Instruction 1 |
What scholastic dictum does the passage on theology and culture cite?
Instruction 2 |
Pick up the passage on theology and culture after its final sentence and continue writing it.

Document extract |
○ ○ ○ ○ ○

José M. de Mesa
Because human experience is a constitutive element in understanding the Gospel, the theological issues, which are being raised, must necessarily arise from specific cultural conditionings and particular historical circumstances. A theological reading of a given situation is intimately connected to a distinct perspective. This is true with regard to the question of ‘truth’ and the concommitant concern for orthodoxy. Without denying the validity of this question and its importance for the life and mission of the church in general, it is at least equally consequential not to assume that the serious questions asked by a local church are meaningful, or meaningful in the same way or to the same extent, to all local churches in the world. This insight has long been recognized in the theological enterprise as exemplified by the scholastic dictum, Quidquid recipitur ad modum recipientis recipitur.

○ ○ ○ ○ ○

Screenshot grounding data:
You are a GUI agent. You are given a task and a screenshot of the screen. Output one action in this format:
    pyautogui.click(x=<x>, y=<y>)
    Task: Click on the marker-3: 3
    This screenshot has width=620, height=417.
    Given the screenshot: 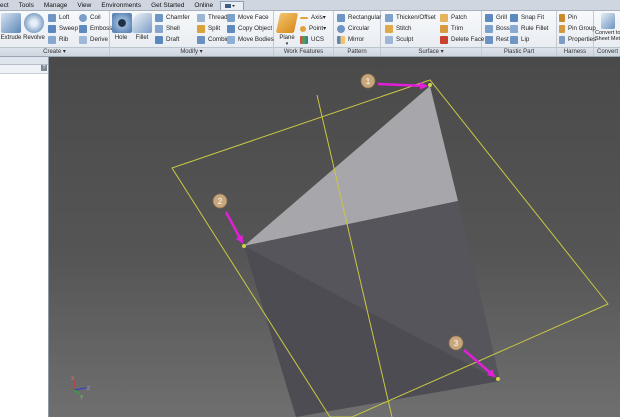 What is the action you would take?
    pyautogui.click(x=456, y=343)
    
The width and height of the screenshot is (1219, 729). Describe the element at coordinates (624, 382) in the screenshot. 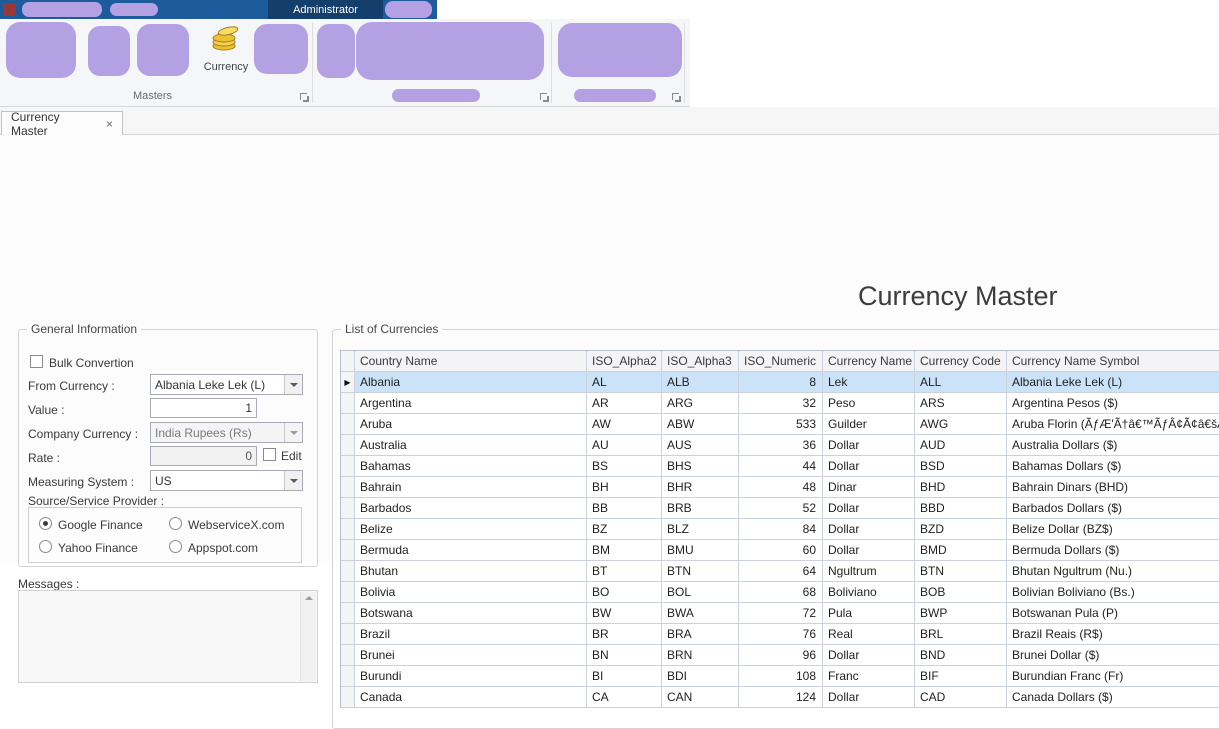

I see `cell: AL` at that location.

○ ○ ○ ○ ○

Task response 1 |
Quidquid recipitur ad modum recipientis recipitur.

Task response 2 |
Moreover, what is claimed as ‘true’ in the church is deemed true because it is in harmony with the Judaeo-Christian Tradition, particularly as expressed in scripture.1 This is not a mere matter of ascertaining the ‘truth’ by the observance of uniformity mandated by the authorities. Together with the inquiry as to their cultural and historical relevance which are necessarily plural, it is essential to assess theological claims to truthfulness in terms of their fidelity to the Tradition. Otherwise, truth will simply be equated with what is regarded as important by people. Any statement about the faith can then be made and will be considered ‘true’ provided people think that it is meaningful to them. When this happens the Tradition will lose its significance and power. Human conjectures and projects can no longer be challenged or judged by the Gospel.
It is within this framework of a double fidelity that we shall discuss the question of ‘truth’ in the Asian setting: fidelity to the imperatives of a given situation and fidelity to the Judaeo-Christian Tradition.
In re-appropriating the Judaeo-Christian Tradition through inculturation or contextualization, the fundamental and urgent issue in Asia is how the Gospel can be meaningful or true to the lives of people in their concrete situations. Two important points undergird this statement: a certain priority of the question of relevance or meaningfulness, and the understanding of ‘truth’ itself.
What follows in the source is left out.